FAQ about using GPUs in ACK clusters and solutions - Container Service for Kubernetes

This topic provides answers to some frequently asked questions about GPUs.

Does ACK support vGPU-accelerated instances?

A vGPU-accelerated instance can work as normal only when an NVIDIA GRID license is purchased and a GRID license server is set up. However, Alibaba Cloud does not provide GRID license servers. As a result, after a Container Service for Kubernetes (ACK) cluster that contains vGPU-accelerated instances is created, you cannot directly use the vGPU-accelerated instances in the cluster. Therefore, ACK no longer allows you to select vGPU-accelerated instances when you create clusters in the ACK console.

You cannot select the vGPU-accelerated Elastic Compute Service (ECS) instance types whose names are prefixed with ecs.vgn5i, ecs.vgn6i, ecs.vgn7i, or ecs.sgn7i in the ACK console. If your workloads are strongly reliant on vGPU-accelerated instances, you can purchase NVIDIA GRID licenses and set up GRID license servers on your own.

Note

GRID license servers are required for renewing the NVIDIA driver licenses of vGPU-accelerated instances.
You must purchase vGPU-accelerated ECS instances and familiarize yourself with the NVIDIA documentation about how to set up GRID license servers. For more information, see the NVIDIA official website.

After you have set up a GRID license server, perform the following steps to add a vGPU-accelerated instance to your ACK cluster.
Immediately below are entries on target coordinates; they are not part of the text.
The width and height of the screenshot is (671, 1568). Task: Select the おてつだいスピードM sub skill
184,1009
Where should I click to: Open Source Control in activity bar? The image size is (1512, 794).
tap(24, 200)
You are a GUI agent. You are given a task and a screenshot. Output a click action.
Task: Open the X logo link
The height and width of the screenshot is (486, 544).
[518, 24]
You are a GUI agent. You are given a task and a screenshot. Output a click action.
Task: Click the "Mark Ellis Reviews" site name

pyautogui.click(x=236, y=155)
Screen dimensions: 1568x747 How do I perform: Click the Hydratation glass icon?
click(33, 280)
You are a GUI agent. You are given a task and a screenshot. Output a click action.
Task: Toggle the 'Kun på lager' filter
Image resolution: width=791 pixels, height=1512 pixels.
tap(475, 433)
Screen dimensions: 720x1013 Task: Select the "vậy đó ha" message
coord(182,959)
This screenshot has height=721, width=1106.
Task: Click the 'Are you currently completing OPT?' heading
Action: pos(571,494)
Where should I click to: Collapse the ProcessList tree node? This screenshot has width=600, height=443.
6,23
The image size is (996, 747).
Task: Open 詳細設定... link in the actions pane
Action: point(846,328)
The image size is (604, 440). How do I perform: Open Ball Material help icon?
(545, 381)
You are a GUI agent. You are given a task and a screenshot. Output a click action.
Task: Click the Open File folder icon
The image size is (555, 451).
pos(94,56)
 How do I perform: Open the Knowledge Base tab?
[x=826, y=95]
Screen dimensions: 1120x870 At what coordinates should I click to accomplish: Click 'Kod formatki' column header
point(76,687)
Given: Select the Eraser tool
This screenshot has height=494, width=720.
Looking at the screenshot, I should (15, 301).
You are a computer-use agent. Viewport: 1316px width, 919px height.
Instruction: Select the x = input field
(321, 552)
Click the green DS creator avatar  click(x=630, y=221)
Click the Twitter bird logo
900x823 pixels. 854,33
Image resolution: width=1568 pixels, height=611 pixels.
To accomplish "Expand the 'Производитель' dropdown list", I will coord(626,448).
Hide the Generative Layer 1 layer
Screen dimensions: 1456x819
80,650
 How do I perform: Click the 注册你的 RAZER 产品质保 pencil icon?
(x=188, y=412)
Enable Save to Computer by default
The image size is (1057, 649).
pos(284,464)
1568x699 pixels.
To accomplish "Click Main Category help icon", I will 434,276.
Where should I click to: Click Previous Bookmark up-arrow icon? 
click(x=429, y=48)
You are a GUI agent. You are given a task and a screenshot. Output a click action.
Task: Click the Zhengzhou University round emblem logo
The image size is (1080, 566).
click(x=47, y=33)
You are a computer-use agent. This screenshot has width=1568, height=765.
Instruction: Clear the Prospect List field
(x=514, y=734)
Add a vGPU-accelerated instance to your ACK cluster

Apply for permissions to use custom images in Quota Center.
Create a custom image that is based on CentOS 7.X or Alibaba Cloud Linux 2. The custom image must be installed with the NVIDIA GRID driver and configured with an NVIDIA license. For more information, see Create a custom image from an instance and Install a GRID driver on a vGPU-accelerated Linux instance.
Create a node pool. For more information, see Create a node pool.
Add a vGPU-accelerated instance to the node pool that you created in Step 3. For more information, see Add existing ECS instances to an ACK cluster.

What to do next: Renew the NVIDIA driver license of a vGPU-accelerated instance in an ACK cluster

For more information about how to renew the NVIDIA driver license of a vGPU-accelerated instance in an ACK cluster, see Renew the NVIDIA driver license of a vGPU-accelerated instance in an ACK cluster.

How do I manually update the kernel version of GPU-accelerated nodes in a cluster?

To manually update the kernel version of GPU-accelerated nodes in a cluster, perform the following steps:

Note

The current kernel version is earlier than 3.10.0-957.21.3.

Confirm the kernel version to which you want to update. Proceed with caution when you perform the update.

The following procedure shows how to update the NVIDIA driver. Details about how to update the kernel version are not shown.

The kubeconfig file of the cluster is obtained and a kubectl client is connected to the cluster.
Set the GPU-accelerated node that you want to manage to unschedulable. In this example, the node cn-beijing.i-2ze19qyi8votgjz12345 is used.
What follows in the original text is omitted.